Twitter shares tweet instead of Screenshotting them

Twitter users see pop-ups nudging them to share the link to a tweet instead of screenshotting it. Twitter knows when you screenshot tweets to share somewhere else, and it’d prefer if you delivered it some credit instead.

Some Twitter users witness a new pop-up prompting them to share a link to tweets instead of a screenshot. App researcher Jane Manchun Wong dotted the new pop-up immediately after a user screenshots a post; the quick reads, “Share Tweet instead?”

Users see a few different renditions, like the “Copy link” and “Share Tweet” buttons. In addition, people got the “Copy link” pop-up, which seizes a link to the screenshotted tweet.

Twitter didn’t instantly respond to a request for more information on the pop-up, but it’s likely a minor update the firm is testing to bring people to use Twitter more. Screenshots of tweets end up reposted on the platform. Still, they also extended to all corners of the internet that aren’t Twitter, like Instagram stories and posts, TikTok videos, group chats, and other private messages.

Images of tweets doing numbers off of Twitter are engagement the platform is losing out on. And visiting Twitter after noticing a screenshotted tweet elsewhere involves more steps than simply clicking a direct link.

The prompt to share a tweet instead of a screenshot is just one way Twitter has been trying to increase users. In August, the company announced a test that allows potential new users to test out Twitter without creating an account. In September, Wong also noted that Twitter was experimenting with prompt reminding users that they can share tweets with anyone, including individuals without accounts.

Twitter is trying to engage developers on the edit button, which is encouraging. “We understand how critical it will be for you to have visibility into edited Tweets,” its Twitter Dev account tweeted on Thursday, “and we’re ready to offer read-support for edited Tweet metadata via the Twitter APIs.” It is good news for developers and researchers interested in how the edit button is used. But Twitter also continues to say this is just a test, and chasing every Twitter test is a dangerous use of any developer’s time.

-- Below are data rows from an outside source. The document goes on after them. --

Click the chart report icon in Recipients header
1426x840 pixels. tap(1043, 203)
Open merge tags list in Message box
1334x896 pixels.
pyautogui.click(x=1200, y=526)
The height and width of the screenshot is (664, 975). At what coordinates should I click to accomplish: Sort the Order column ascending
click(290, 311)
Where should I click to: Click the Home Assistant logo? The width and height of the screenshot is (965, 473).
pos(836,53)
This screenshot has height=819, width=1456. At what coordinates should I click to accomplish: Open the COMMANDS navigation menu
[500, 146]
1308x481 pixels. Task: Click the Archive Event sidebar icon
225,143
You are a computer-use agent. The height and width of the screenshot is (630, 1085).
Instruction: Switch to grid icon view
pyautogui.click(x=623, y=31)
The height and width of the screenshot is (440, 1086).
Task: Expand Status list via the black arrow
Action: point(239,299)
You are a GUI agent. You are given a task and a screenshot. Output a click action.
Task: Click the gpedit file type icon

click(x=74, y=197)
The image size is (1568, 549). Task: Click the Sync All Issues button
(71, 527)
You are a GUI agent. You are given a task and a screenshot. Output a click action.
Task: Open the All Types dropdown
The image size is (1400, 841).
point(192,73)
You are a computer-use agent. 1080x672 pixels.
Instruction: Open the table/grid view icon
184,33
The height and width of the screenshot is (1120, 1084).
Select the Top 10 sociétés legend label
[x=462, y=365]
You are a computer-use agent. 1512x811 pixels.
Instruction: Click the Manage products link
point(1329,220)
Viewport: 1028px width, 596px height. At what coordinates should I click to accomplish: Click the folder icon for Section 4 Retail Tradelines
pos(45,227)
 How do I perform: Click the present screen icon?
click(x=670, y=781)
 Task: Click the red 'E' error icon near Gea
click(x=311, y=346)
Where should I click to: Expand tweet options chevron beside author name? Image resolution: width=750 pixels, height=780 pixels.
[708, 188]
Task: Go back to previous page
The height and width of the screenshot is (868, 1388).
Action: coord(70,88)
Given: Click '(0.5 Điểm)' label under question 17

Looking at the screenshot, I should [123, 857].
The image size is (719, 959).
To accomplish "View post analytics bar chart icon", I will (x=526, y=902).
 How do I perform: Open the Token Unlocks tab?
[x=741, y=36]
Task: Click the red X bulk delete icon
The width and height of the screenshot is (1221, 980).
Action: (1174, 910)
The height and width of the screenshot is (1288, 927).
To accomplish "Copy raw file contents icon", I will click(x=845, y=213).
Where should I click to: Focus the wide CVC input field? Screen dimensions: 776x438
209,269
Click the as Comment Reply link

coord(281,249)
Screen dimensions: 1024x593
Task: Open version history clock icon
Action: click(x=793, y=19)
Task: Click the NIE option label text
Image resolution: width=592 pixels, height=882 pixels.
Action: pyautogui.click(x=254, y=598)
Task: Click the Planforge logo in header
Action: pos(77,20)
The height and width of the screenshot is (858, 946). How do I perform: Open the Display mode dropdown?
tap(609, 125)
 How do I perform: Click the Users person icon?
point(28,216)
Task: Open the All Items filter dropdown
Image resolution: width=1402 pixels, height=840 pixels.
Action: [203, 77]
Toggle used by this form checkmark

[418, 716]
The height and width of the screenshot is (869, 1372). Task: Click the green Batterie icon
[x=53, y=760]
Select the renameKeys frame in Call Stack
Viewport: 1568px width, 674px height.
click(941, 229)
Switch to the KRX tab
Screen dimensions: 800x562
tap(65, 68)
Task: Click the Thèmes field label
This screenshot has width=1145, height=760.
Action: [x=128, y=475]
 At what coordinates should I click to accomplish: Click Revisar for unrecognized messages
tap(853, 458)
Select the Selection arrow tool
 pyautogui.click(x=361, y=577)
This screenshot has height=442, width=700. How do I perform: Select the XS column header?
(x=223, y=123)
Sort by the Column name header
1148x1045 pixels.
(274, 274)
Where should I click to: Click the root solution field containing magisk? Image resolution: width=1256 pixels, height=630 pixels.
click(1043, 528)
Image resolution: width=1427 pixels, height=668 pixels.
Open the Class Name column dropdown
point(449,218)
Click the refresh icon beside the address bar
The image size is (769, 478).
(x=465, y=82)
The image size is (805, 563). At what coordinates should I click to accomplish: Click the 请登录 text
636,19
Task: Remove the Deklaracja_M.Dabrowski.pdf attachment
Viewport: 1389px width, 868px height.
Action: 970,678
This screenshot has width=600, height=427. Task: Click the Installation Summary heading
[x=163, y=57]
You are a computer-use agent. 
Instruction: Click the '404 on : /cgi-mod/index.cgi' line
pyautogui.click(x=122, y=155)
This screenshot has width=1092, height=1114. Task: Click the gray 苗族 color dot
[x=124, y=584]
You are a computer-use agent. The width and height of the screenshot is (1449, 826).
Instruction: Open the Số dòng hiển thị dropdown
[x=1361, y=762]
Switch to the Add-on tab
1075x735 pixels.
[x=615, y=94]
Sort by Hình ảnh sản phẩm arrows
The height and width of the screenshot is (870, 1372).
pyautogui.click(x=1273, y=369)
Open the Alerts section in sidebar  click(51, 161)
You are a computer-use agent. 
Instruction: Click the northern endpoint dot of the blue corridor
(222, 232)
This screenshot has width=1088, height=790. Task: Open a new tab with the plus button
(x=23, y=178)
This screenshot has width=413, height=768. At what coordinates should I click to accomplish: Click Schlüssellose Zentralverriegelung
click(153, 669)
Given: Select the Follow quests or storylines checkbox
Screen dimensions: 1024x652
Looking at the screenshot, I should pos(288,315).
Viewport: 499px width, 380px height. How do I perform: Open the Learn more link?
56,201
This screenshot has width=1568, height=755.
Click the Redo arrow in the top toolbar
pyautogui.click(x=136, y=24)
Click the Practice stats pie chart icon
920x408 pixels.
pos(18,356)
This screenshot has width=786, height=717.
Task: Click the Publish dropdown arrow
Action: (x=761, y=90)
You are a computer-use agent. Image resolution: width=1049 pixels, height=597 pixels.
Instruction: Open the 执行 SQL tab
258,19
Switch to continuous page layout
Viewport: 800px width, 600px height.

It seems likely that Twitter will follow through and eventually ship the edit button widely. As the company likes to remind us, it’s been the most-requested feature among Twitter users for years, and indeed most of those requestors don’t want the part for chaos-inducing or bitcoin-scamming reasons. So it will change Twitter because it changes the tweet. And it will change things far outside the Twitter app, whether the company is ready or not.

As millions of Twitter user demand an Edit button to correct spelling errors in their tweets, Twitter has started testing an undo tweet feature which could first be rolled out to paid customers via a subscription service.

Twitter confirmed that it is testing the ‘undo tweet’ feature. App researcher Jane Manchun Wong first discovered a subscription screen tied to the feature. “Twitter is working on app subscription for paid features like ‘Undo Tweet,” she said in a tweet along with a screenshot on Friday.

The feature is different from deleting a tweet which its available to all users at the moment, as undoing a tweet will eventually stop it from being sent. Gmail offers a similar option for emails, where it provides a short window to stop messages from being sent after clicking the “Send” button.